For summer 2014 it will continue to base three aircraft at Newcastle – two of its own 757-200s and an A320 from a partner carrier. This year the airline has had capacity from Baltic carrier SmartLynx Airlines but no decision has been made on the source of equipment for 2014. “We will take this aircraft on a damp lease, meaning that the aircraft will be flown by our partner but we always crew them with our own cabin crew. That is important for us as we want to ensure the service is the standard we require. The feedback we get from customers on our crews is incredibly good and is not something we would want to compromise on,” said Thompson.
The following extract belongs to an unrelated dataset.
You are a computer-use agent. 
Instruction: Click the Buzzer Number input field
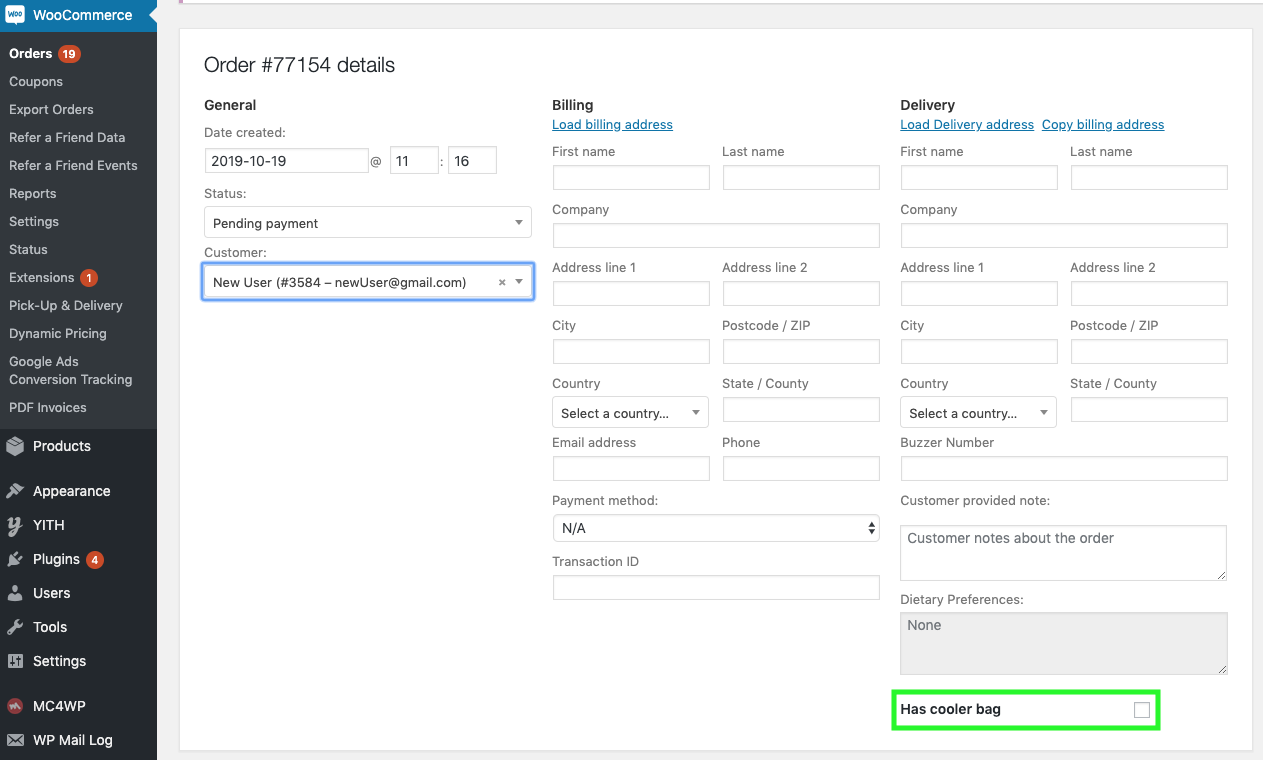(1063, 468)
““Our aim is to be the UK’s most welcoming airport. As part of this aim we want to provide an improved airport, to encourage new routes and attract new customers. To do this we need to develop additional infrastructure, such as improvements to the terminal, better car parking and access, and the development of the southside, which will help diversify the airport business and secure new income sources.”Dave Laws
Chief Executive Officer, Newcastle International Airport
It has been a busy summer for Newcastle, which has just unveiled its development plans for the coming decades. The masterplan highlights the ambitions of the North East’s main airport up to 2030 and outlines the significant economic benefits the airport will deliver to the region. The airport delivered £646 million to the regional economy in 2012, and by 2030 it is estimated that this figure will grow substantially to up to £1.3 billion.
The launch marks the beginning of a major consultation process with the local community as the airport gathers the views of neighbours and other key stakeholders on future developments and the impacts that these might have.
“Our aim is to be the UK’s most welcoming airport,” Dave Laws, Chief Executive of Newcastle International Airport told Routesonline this week. “As part of this aim we want to provide an improved airport, to encourage new routes and attract new customers. To do this we need to develop additional infrastructure, such as improvements to the terminal, better car parking and access, and the development of the southside, which will help diversify the airport business and secure new income sources.”